We mentioned
in a previous blog, that Ontario’s Bill 28 was quietly removing the terms
“mother” and “father” from provincial documents. That is only part of the bill.
It will also raise the number of legal parents for one child from two to four.
Yes, that’s
right—four parents!
The reason
we assume, pushed by the gay agenda, is that a child for gay couples requires a
third party for fertilization, and even a couple outside the marriage may provide
a child for a gay couple—hence four parents.
I was alerted
to this further content in the Bill by an article in Convivium Magazine by Cardus, written by Andrea Mrozek and available
here.
Definitely worth the read.
Four
parents? Surely childrearing will be easier with more money, more babysitters,
greater support? And for the child: birthday and Christmas presents from four
parents instead of the paltry two, bragging rights of “more parents than you”?
Choice of living with the most amenable parent?

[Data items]

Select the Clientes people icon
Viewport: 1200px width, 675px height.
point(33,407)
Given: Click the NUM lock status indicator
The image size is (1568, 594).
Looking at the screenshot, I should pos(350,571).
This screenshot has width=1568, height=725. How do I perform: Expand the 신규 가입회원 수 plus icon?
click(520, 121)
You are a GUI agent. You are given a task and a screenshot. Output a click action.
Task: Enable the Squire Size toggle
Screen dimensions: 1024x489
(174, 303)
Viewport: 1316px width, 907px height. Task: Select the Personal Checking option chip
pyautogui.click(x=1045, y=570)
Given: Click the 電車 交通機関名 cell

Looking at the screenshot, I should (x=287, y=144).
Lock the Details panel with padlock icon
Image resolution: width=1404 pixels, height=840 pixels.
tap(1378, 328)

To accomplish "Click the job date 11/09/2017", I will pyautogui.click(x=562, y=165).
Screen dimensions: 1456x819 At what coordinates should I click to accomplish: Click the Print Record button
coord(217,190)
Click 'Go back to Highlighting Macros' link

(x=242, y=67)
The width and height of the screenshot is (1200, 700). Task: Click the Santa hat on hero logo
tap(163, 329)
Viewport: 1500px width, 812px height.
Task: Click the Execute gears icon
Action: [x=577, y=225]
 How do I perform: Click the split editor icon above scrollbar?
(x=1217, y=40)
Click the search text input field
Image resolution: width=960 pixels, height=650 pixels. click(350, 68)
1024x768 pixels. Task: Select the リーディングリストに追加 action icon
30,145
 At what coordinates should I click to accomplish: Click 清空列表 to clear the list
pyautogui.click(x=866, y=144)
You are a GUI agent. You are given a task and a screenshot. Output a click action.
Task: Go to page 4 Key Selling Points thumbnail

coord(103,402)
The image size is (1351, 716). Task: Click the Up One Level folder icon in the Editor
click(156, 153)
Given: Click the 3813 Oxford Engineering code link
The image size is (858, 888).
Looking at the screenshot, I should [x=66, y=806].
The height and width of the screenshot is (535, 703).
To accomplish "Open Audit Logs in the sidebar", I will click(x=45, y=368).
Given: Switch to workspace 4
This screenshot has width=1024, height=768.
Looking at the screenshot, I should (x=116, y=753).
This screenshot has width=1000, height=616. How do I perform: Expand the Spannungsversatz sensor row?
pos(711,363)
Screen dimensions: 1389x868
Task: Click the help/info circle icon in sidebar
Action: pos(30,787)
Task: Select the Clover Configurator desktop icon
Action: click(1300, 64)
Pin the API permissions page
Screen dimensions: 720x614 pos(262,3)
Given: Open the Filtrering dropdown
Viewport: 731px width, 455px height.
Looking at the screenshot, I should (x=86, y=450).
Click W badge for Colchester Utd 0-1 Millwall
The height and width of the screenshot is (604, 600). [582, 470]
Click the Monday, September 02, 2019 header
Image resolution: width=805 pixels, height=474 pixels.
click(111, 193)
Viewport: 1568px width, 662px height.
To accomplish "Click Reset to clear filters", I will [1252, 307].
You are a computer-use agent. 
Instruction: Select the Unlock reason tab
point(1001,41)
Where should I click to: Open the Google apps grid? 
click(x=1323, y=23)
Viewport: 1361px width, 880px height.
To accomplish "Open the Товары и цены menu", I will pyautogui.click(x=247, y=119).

* **Exercise instructions**
(1) In the Bill 28 blog post, what will the bill raise the number of legal parents for one child to?
(2) Please continue the Bill 28 blog post after its last sentence.

* **Answers in order**
(1) Four, up from two.

(2)
But there are
downsides: more disagreements on raising the child, outside affairs by more
than one parent, betrayal between several parents, one parent spoiling or
usurping a greater share of a child’s time. And who takes initial
responsibility for the child? How does he/she manage up to six interfering
in-laws, or cope with the child opting to live with another of three parents?
For the
child? Confusion over who to obey, more parents that appear at irregular
intervals, a sense that belonging to all, he/she really belongs to no-one. Eventually,
identity confusion at their unknown heritage. Who are they really? Adult
preferences are the priority; the Bill gives scant attention to the children of
many parent families.
I am
reminded of a blog I wrote back in April of 2011, excerpts below.
. . . marriage restricted
to two people is based on the natural need for one woman and one man to
conceive and parent a child. This was the creation ideal in the Old Testament,
despite the acceptance of bigamous marriages.
But if members of the same sex can form a marriage,
restriction to two marriage partners loses its original rationale, making it
difficult for liberal governments and courts to deny marriage rights for other
arrangements.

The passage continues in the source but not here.